Topic: How to get the md5 of a deleted post?

Posted under General

The API doesn't return the MD5 hash of deleted posts.
Example of a deleted post:
https://e621.net/post/show.xml?id=1360652
Example of an active post:
https://e621.net/post/show.xml?id=367001

When a file is downloaded from e621, the name defaults to the MD5 hash of the file (for more info see https://e621.net/forum/show/243902 ).
Considering the wave of deletion regarding https://e621.net/forum/show/244542 (and just in general) I thought it might be useful to be able to tell whether I have a local copy of a deleted post. This would be especially useful for finding holes in pools (for example https://e621.net/pool/show/3482 ).
The easiest way of getting the MD5 hash of a post would be the API, but unfortunately it doesn't offer that data.

I know that the MD5 is still stored in the database because searching for a deleted post's MD5 still returns that post: https://e621.net/post/index/1/status:any%20md5:f3c1a9a124b98fef83dddf2921329885
So I'd say that the API should return the MD5 hash too.

Also: Why are deleted posts only returned by /post/index/ and /post/index.html, but not by /post/index.xml and /post/index.json?
Example: https://e621.net/post/index.xml?tags=status:any%20md5:f3c1a9a124b98fef83dddf2921329885
This is documented in https://e621.net/help/show/api#posts_list but it strikes me as weird because now there is no way get the ID of a deleted post found in a search.

* [INFORMATION SUPPLIED]
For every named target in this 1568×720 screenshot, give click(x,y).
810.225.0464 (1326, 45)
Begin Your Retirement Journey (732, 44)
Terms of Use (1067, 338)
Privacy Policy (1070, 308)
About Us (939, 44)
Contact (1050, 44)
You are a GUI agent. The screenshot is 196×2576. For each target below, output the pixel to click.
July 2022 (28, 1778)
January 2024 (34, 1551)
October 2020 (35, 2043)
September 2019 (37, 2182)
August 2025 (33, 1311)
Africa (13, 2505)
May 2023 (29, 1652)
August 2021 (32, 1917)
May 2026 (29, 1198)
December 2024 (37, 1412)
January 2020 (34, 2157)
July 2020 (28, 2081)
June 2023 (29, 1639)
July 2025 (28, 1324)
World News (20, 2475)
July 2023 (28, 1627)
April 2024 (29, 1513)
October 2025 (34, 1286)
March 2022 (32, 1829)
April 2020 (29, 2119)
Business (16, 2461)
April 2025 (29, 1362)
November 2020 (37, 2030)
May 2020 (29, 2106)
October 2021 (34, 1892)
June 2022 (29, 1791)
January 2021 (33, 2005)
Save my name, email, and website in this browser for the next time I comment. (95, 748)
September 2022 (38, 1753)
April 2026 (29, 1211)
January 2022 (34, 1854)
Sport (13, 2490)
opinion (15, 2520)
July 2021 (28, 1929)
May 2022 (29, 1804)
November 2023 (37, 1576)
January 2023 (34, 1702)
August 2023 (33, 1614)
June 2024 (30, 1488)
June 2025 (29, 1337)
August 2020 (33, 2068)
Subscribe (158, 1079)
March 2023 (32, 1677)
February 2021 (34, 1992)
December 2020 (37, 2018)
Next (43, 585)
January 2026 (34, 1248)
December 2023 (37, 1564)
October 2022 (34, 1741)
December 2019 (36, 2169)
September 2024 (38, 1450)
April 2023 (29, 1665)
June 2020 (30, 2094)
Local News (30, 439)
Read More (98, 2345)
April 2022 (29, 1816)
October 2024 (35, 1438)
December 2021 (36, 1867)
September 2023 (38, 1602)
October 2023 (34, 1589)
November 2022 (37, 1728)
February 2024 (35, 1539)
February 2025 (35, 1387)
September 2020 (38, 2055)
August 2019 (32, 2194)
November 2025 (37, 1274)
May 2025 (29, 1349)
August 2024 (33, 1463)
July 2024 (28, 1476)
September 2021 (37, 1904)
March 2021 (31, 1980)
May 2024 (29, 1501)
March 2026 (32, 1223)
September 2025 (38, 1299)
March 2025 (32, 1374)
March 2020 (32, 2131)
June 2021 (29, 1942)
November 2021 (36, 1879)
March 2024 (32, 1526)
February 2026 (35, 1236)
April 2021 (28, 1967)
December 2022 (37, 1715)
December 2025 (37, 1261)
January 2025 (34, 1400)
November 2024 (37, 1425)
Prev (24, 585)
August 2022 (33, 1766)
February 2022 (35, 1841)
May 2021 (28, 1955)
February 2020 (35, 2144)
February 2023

* [EXERCISE OBJECTIVE] Rewrite the forum thread between "Topic: How to" and "offer that data.", inclusive, with "API" changed to "web service".

* [CORRECT ANSWER]
Topic: How to get the md5 of a deleted post?

Posted under General

The web service doesn't return the MD5 hash of deleted posts.
Example of a deleted post:
https://e621.net/post/show.xml?id=1360652
Example of an active post:
https://e621.net/post/show.xml?id=367001

When a file is downloaded from e621, the name defaults to the MD5 hash of the file (for more info see https://e621.net/forum/show/243902 ).
Considering the wave of deletion regarding https://e621.net/forum/show/244542 (and just in general) I thought it might be useful to be able to tell whether I have a local copy of a deleted post. This would be especially useful for finding holes in pools (for example https://e621.net/pool/show/3482 ).
The easiest way of getting the MD5 hash of a post would be the web service, but unfortunately it doesn't offer that data.